> _Fragment źródłowy_:
Spadek po dalekim krewnym – jak sprawdzić czy coś Ci się należy?

Życie potrafi zaskakiwać, choć rzecz jasna raczej zaskakuje negatywnie. Rzadko bowiem zdarzają się sytuacje niczym w amerykańskich filmach, iż bardzo daleki krewny zostawił spadek i zyskuje się naprawdę sporo pieniędzy. Biorąc pod uwagę „Nowy ład” wszystko wskazuje na to, iż szybciej duże pieniądze będzie trzeba oddać do urzędu skarbowego. Ale raz na milion, a może raczej na bilion zdarzają się sytuacje, że krewny rzeczywiście mógł zapisać Wam jakiś spadek. Tutaj pojawia się więc ważne pytanie, które brzmi: jak sprawdzić czy coś Ci się należy?

Poszukiwanie spadkobiercy – jak wygląda?

Wiersze zbioru danych:
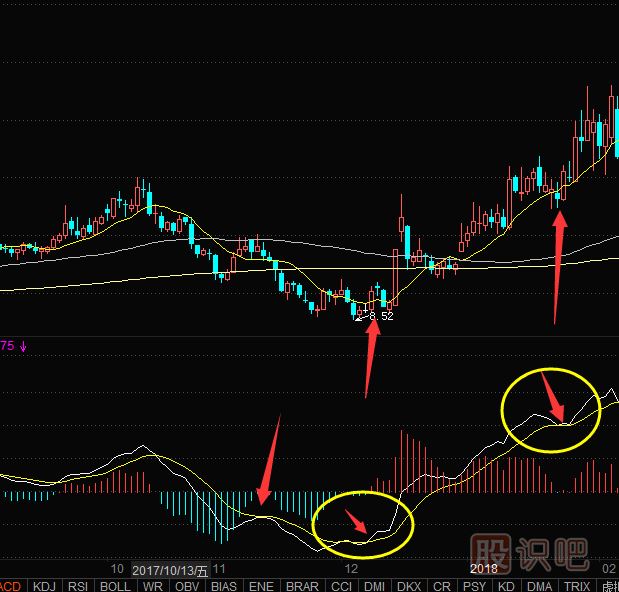
Task: Click the 2017/10/13 date label on timeline
Action: pyautogui.click(x=170, y=569)
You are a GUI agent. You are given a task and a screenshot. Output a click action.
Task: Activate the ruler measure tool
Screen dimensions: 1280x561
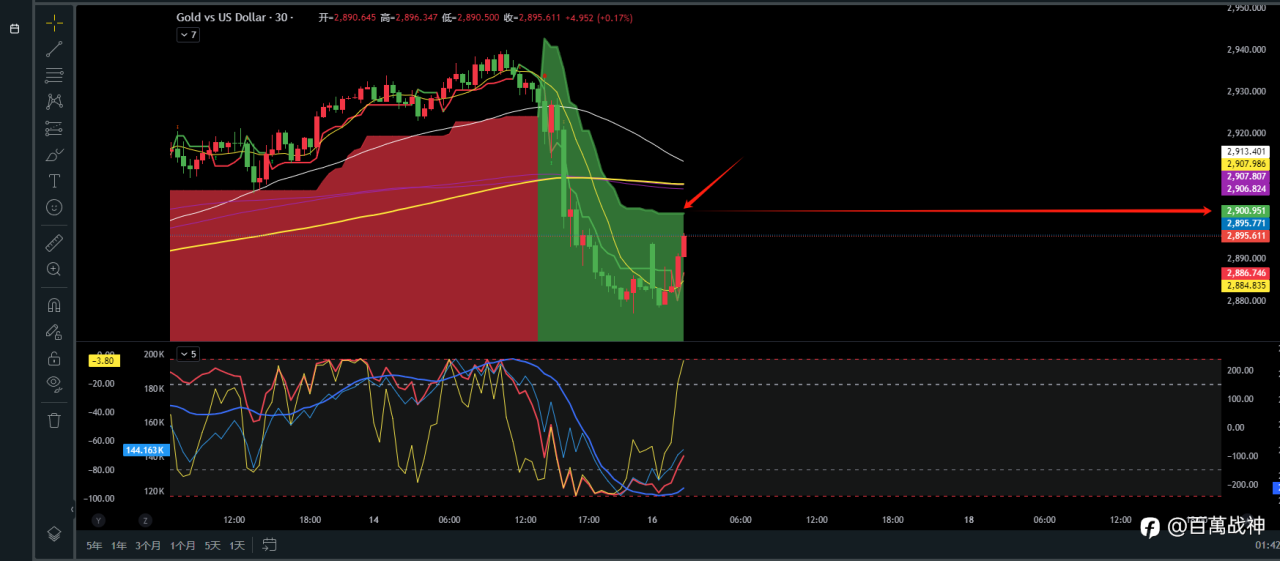54,242
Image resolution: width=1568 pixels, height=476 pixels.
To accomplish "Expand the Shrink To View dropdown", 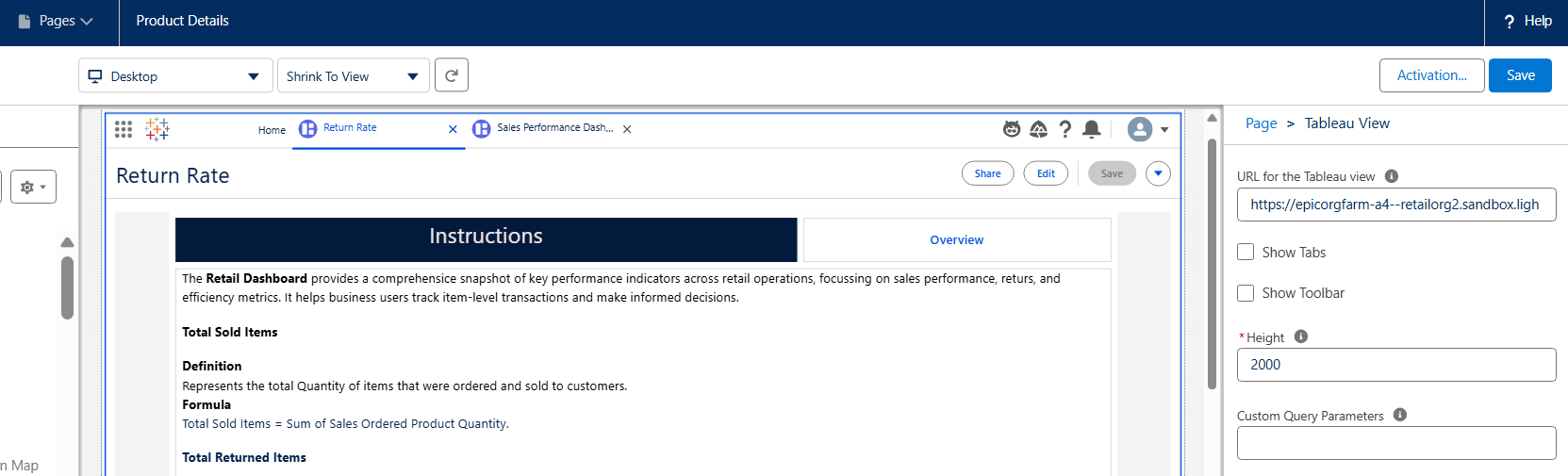I will tap(353, 76).
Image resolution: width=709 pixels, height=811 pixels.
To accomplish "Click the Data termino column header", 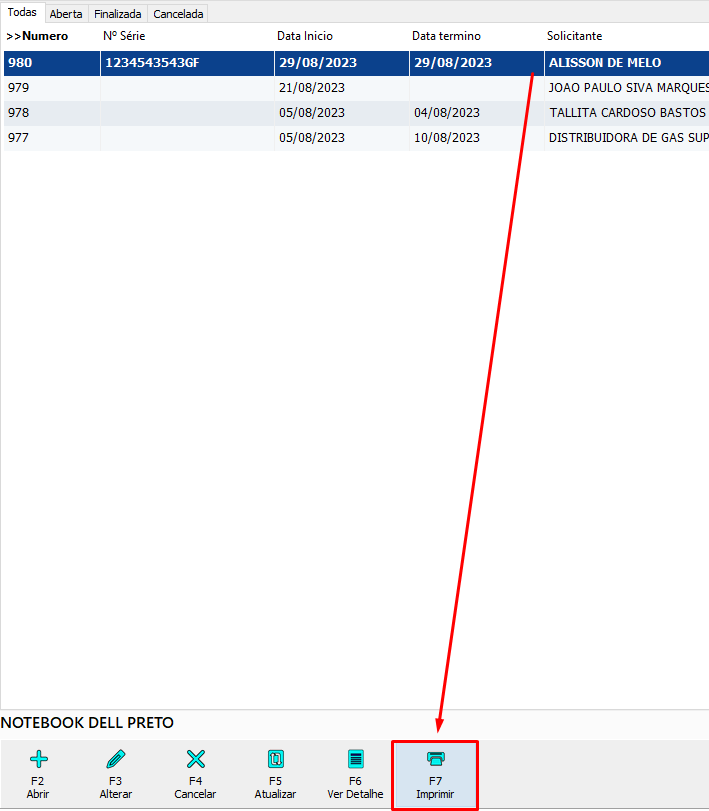I will tap(446, 36).
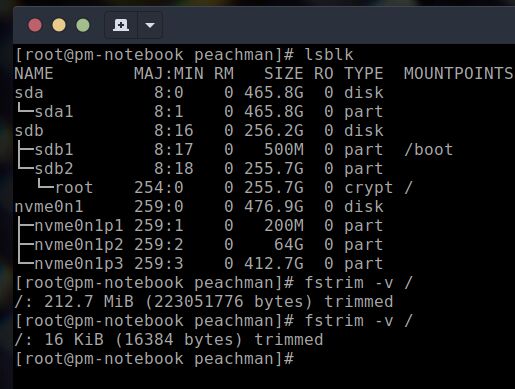Click the 16 KiB trimmed output line
The height and width of the screenshot is (389, 515).
pyautogui.click(x=169, y=340)
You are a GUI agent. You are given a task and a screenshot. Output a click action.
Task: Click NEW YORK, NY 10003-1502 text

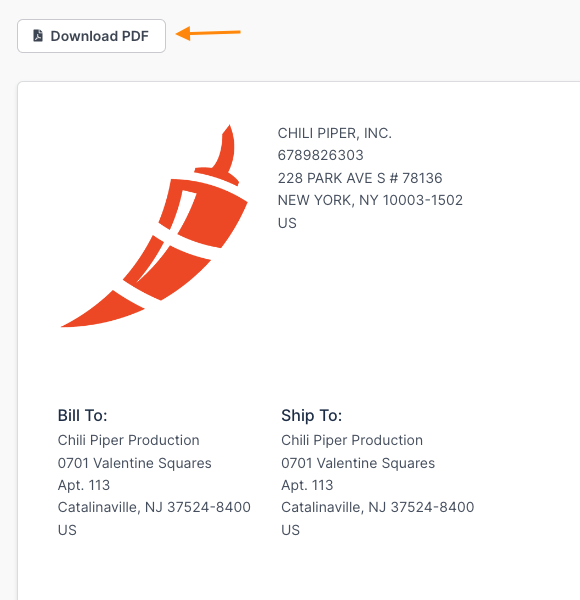370,200

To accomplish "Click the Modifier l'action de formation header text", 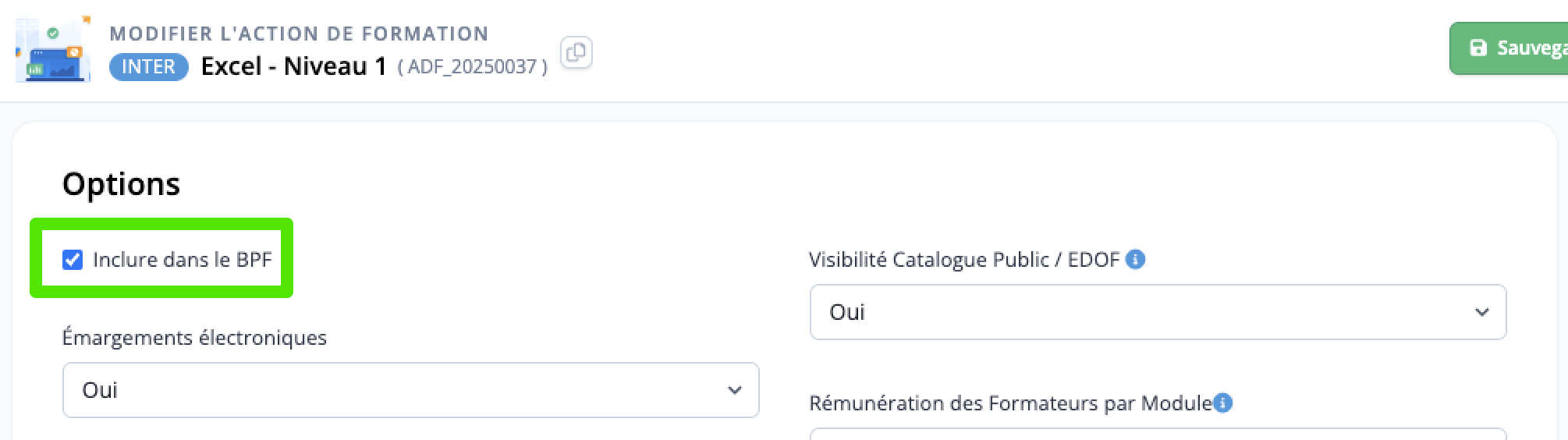I will pyautogui.click(x=299, y=34).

> _Do zrobienia_:
Sprawdź, czy każde z tych stwierdzeń zgadza się z fragmentem o spadku: (a) życie zaskakuje raczej pozytywnie; (b) sytuacje jak w amerykańskich filmach zdarzają się rzadko; (c) krewny na pewno zapisał czytelnikom spadek. Przy każdym napisz „tak” lub „nie” i przytocz dosłownie rozstrzygające słowa tekstu. Wpisy nie są potrzebne do wykonania zadania.

> _Pełna odpowiedź_:
(a) Nie: „raczej zaskakuje negatywnie”.
(b) Tak: „Rzadko bowiem zdarzają się sytuacje niczym w amerykańskich filmach”.
(c) Nie: „krewny rzeczywiście mógł zapisać Wam jakiś spadek”.